Remember when Leicester got put in its own special lockdown because coronavirus cases were higher there? And how it went really well with police having no idea how to enforce it and people from Leicester specifically being banned from Belgium?
Well, the government has decided to do it all again, only with a really random selection of places and almost no notice.
As ever, the rules are about as clear as my glasses when I'm wearing a face mask.
Per the Beeb, the new rules apply specifically to Greater Manchester, Blackburn with Darwen, Burnley, Hyndburn, Pendle, Rossendale, Bradford, Calderdale, Kirklees and – again – poor old Leicester.
People in those areas are no longer allowed to hang out with people outside their "support bubbles" in houses or gardens, and they're only allowed out to places like pubs and restaurants with people they live with.
Just to make things extra confusing, pubs, hairdressers, cinemas, museums etc are reopening in Leicester from Monday but not gyms and pools, which will also have to stay shut in Blackburn but not Luton. Oh and Oadby and Wigston, just outside Leicester, is now out of local lockdown, but not the rest of Leicester.
Did anyone get all of that?
Just to make it extra-crappy, the government decided to announce the new rules late last night, which as all of Twitter has pointed out, is the equivalent of doing it on Christmas Eve given that it was the start of Eid al-Adha. We're sure our very diverse and knowledgeable government knew that though, right?

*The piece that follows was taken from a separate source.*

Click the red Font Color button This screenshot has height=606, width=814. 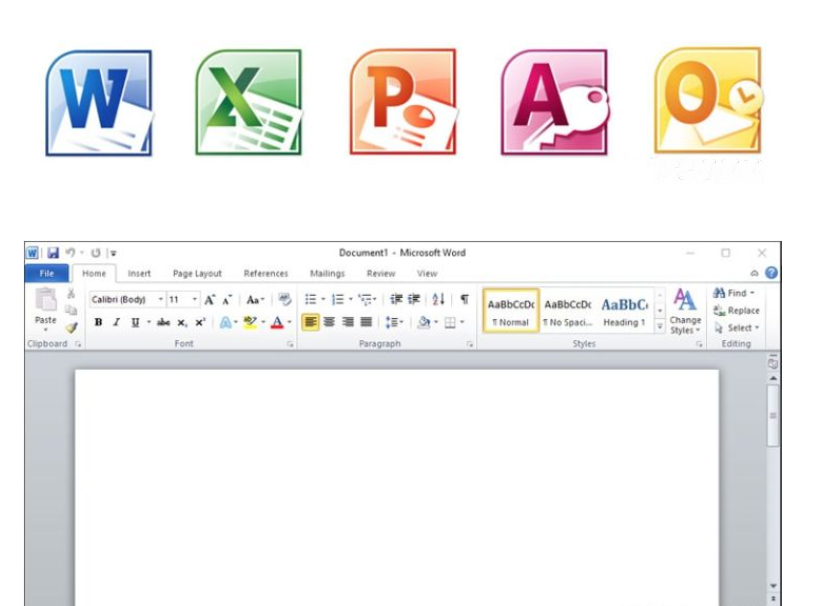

Oh, speaking of which, health secretary Hatt Mancock said the "targeted" lockdowns are all our own fault, because "most of the transmission is happening between households visiting each other, and people visiting relatives and friends." It's definitely not because the government has been pretending everything's back to normal, releasing rule change after baffling rule change, and giving people discounts on eating out when there's a deadly virus going around.